NEEDLE_CODE = "YARN_LONG_CTX_TEST_7391"


def build_prompt(target_tokens: int, depth: float) -> tuple[str, int]:
    """Build a long prompt with needle inserted at `depth` position."""
    repeat = max(1, target_tokens // len(_FILLER_BLOCK) + 1)
    filler = _FILLER_BLOCK * repeat
    filler = filler[:target_tokens]  # trim to target length (chars ≈ tokens)

    insert_pos = int(len(filler) * depth)
    needle = NEEDLE_TEMPLATE.format(code=NEEDLE_CODE)

    context = filler[:insert_pos] + needle + filler[insert_pos:]
    prompt = context + "\n\n" + QUESTION

    approx_tokens = len(context)
    return prompt, approx_tokens


def chat(host: str, port: int, prompt: str, model: str, max_tokens: int = 1000) -> str:
    url = f"http://{host}:{port}/v1/chat/completions"
    payload = {
        "model": model,
        "messages": [{"role": "user", "content": prompt}],
        "max_tokens": max_tokens,
        "temperature": 0.0,
        "stream": False,
    }
    resp = requests.post(url, json=payload, timeout=300)
    resp.raise_for_status()
    data = resp.json()
    return data["choices"][0]["message"]["content"].strip()

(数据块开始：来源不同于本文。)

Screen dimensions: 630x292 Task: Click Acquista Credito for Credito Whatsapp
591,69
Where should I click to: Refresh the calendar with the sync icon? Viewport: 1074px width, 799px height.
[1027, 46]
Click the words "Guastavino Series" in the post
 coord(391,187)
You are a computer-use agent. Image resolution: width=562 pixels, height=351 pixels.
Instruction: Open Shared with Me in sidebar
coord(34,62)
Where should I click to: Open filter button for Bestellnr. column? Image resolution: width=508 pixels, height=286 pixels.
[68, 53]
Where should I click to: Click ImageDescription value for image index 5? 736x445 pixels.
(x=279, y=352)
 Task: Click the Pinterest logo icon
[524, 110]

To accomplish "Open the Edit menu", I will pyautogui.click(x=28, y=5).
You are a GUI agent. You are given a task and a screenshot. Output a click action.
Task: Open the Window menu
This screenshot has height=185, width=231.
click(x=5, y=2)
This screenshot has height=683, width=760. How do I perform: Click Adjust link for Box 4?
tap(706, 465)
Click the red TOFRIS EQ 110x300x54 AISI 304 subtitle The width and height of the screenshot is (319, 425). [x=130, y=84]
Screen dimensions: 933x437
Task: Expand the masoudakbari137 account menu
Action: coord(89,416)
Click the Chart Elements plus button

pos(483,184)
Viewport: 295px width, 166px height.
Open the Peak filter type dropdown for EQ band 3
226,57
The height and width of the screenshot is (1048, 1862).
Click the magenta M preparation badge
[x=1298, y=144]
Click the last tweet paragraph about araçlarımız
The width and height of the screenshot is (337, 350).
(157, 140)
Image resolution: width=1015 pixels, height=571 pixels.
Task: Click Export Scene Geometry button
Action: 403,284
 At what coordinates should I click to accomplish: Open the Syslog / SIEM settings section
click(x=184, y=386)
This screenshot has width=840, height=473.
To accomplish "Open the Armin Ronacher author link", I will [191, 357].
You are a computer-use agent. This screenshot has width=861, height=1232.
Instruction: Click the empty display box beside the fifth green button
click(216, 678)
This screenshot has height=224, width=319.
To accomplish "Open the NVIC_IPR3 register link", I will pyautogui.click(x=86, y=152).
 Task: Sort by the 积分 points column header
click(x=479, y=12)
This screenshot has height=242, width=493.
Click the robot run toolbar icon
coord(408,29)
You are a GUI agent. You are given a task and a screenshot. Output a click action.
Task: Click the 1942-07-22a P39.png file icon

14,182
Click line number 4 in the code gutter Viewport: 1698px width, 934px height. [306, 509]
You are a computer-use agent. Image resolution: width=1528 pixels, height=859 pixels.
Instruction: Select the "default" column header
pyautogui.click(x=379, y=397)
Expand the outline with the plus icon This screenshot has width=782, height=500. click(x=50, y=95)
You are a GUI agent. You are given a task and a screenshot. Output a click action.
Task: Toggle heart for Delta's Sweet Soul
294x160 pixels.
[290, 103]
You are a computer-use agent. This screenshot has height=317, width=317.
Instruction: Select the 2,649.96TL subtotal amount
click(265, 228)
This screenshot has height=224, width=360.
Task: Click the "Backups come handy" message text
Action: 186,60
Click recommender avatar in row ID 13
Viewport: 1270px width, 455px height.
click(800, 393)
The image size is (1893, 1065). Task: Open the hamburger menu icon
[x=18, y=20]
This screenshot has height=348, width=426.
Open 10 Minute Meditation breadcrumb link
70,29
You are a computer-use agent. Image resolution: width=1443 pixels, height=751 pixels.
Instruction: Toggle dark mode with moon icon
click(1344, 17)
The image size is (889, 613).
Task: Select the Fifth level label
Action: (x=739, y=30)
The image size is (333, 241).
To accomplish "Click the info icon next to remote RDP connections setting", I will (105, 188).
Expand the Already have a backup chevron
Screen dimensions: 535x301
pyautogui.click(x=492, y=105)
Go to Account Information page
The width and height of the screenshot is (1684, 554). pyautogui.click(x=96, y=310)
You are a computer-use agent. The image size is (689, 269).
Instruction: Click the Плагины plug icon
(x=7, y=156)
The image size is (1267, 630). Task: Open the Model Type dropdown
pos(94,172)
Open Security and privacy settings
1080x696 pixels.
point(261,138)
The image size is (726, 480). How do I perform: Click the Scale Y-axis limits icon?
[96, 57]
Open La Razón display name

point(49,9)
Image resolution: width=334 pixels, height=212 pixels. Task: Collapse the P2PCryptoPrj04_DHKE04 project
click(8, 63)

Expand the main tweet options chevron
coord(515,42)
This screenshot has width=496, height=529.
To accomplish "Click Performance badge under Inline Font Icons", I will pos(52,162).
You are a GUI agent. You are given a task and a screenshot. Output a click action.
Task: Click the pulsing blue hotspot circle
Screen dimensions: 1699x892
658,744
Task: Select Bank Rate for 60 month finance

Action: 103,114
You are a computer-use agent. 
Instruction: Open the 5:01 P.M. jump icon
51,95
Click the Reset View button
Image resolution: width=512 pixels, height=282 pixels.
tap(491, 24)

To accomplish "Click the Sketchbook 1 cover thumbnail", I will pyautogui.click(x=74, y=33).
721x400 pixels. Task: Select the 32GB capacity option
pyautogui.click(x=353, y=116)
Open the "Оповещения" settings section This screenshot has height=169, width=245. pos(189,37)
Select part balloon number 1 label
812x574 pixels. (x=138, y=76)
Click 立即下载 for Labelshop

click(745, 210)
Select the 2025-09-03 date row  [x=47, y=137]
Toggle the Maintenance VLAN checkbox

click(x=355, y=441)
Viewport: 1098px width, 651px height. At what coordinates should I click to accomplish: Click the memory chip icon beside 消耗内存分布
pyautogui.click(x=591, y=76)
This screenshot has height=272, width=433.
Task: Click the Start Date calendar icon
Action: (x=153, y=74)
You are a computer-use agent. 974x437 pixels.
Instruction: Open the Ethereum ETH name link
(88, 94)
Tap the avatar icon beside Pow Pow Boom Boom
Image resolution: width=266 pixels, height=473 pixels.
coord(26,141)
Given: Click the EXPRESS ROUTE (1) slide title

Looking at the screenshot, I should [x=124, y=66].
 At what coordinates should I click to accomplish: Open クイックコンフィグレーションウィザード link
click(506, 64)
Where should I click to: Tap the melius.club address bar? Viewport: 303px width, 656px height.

def run_test(host: str, port: int, model: str, target_tokens: int, depths: list[float]):
    print(f"\n{'='*60}")
    print(f"  Needle-in-a-Haystack  |  target ~{target_tokens//1000}K tokens")
    print(f"  Needle code: {NEEDLE_CODE}")
    print(f"{'='*60}")
    print(f"{'Depth':>8}  {'~Tokens':>10}  {'Pass':>6}  {'Latency':>10}  Response")
    print(f"{'-'*70}")

    passed = 0
    for depth in depths:
        prompt, approx_tokens = build_prompt(target_tokens, depth)
        t0 = time.time()
        try:
            answer = chat(host, port, prompt, model)
            elapsed = time.time() - t0
            ok = NEEDLE_CODE in answer
            passed += ok
            status = "✓" if ok else "✗"
            # truncate long answers for display
            display = answer.replace("\n", " ")
            print(f"{depth:>8.1f}  {approx_tokens:>10,}  {status:>6}  {elapsed:>8.1f}s  {display}")
        except Exception as e:
            elapsed = time.time() - t0
            print(f"{depth:>8.1f}  {approx_tokens:>10,}  {'ERR':>6}  {elapsed:>8.1f}s  {e}")

    print(f"{'-'*70}")
    print(f"Result: {passed}/{len(depths)} passed\n")


def main():
    parser = argparse.ArgumentParser(description="YaRN 256K needle-in-a-haystack test")
    parser.add_argument("--host", default="0.0.0.0")
    parser.add_argument("--port", type=int, default=8908)
    parser.add_argument("--model", default="EB", help="model name in API")
    parser.add_argument(
        "--target-tokens", type=int, default=250000,
        help="approx total context tokens (default: 250000)"
    )
    parser.add_argument(
        "--depths", type=float, nargs="+", default=[0.1, 0.3, 0.5, 0.7, 0.9],
        help="needle insertion depths as fraction of context (default: 0.1 0.3 0.5 0.7 0.9)"
    )
    args = parser.parse_args()

    run_test(args.host, args.port, args.model, args.target_tokens, args.depths)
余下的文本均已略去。